Personal information
- Full name: Samuel Oben Ojong
- Date of birth: 6 August 1980 (age 46)
- Place of birth: Buea, Cameroon
- Height: 1.79 m (5 ft 10 in)
- Position: Striker

Senior career*
- Years: Team / Apps / (Gls)
- 1999–2000: Rouen / 26 / (4)
- 2000–2002: Sion / 41 / (8)
- 2002–2003: SR Delémont / 26 / (11)
- 2003–2004: Neuchâtel Xamax / 27 / (5)
- 2004–2005: Thun / 12 / (1)
- 2005–2007: Gazélec Ajaccio
- 2007–2008: Croix-de-Savoie
- 2009: Red Star
- 2009–2019^{[citation needed]}: UJA Alfortville
- 2010–2011^{[citation needed]}: Drancy
- 2011–2012^{[citation needed]}: Oissel
- 2012–2014: FC La Tour / Le Pâquier
- 2014: AS Excelsior
- 2015: US Bénédictine

= Samuel Ojong =

Cameroonian footballer

Samuel Oben Ojong (born 6 August 1980) is a Cameroonian former professional footballer who played as a striker.

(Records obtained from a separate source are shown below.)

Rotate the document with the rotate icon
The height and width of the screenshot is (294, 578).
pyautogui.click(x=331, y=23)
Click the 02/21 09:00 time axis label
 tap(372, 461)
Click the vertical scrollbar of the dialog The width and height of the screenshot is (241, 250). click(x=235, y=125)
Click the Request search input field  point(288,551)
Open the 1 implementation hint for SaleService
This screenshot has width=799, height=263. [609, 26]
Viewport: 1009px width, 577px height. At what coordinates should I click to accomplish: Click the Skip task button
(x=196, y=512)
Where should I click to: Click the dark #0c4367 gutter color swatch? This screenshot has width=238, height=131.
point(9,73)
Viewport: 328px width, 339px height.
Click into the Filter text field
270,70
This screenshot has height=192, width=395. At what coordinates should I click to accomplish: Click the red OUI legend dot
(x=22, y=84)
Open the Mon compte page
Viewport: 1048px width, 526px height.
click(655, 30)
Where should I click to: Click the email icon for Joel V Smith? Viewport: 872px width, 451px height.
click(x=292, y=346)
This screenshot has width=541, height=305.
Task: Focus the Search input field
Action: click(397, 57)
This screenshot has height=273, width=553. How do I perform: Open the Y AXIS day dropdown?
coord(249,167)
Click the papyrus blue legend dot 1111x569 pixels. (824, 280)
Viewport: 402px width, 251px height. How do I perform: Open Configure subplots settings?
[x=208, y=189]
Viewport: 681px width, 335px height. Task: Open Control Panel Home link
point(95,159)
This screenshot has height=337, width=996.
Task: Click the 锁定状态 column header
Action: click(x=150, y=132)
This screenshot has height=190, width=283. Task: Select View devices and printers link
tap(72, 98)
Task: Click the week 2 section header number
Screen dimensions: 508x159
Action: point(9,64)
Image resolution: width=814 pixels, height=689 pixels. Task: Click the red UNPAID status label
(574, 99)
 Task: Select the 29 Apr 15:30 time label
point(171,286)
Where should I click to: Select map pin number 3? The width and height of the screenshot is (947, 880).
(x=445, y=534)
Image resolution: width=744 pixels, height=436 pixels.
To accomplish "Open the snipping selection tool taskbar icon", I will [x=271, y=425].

He played on the professional level in the Swiss Super League for FC Sion, SR Delémont, Neuchâtel Xamax and FC Thun.

==Career==
Ojong joined the Kadji Sports Academy, founded by businessman Gilbert Kadji, in 1998, before moving to Rouen in France, which was also owned by Kadji. In 2002 he moved to FC Sion in Switzerland, also led by Kadji, followed by spells with SR Delémont, Neuchâtel Xamax and FC Thun.

He signed with Corsican club Gazelec Ajaccio, playing in the Championnat National, in 2007. In his second season at the club, after relegation to the CFA, he scored 18 goals. He then spent one-and-a-half seasons with Croix-de-Savoie in Championnat National and CFA before joining Red Star.

In 2012 Ojong moved to Swiss lower league side FC La Tour / Le Pâquier.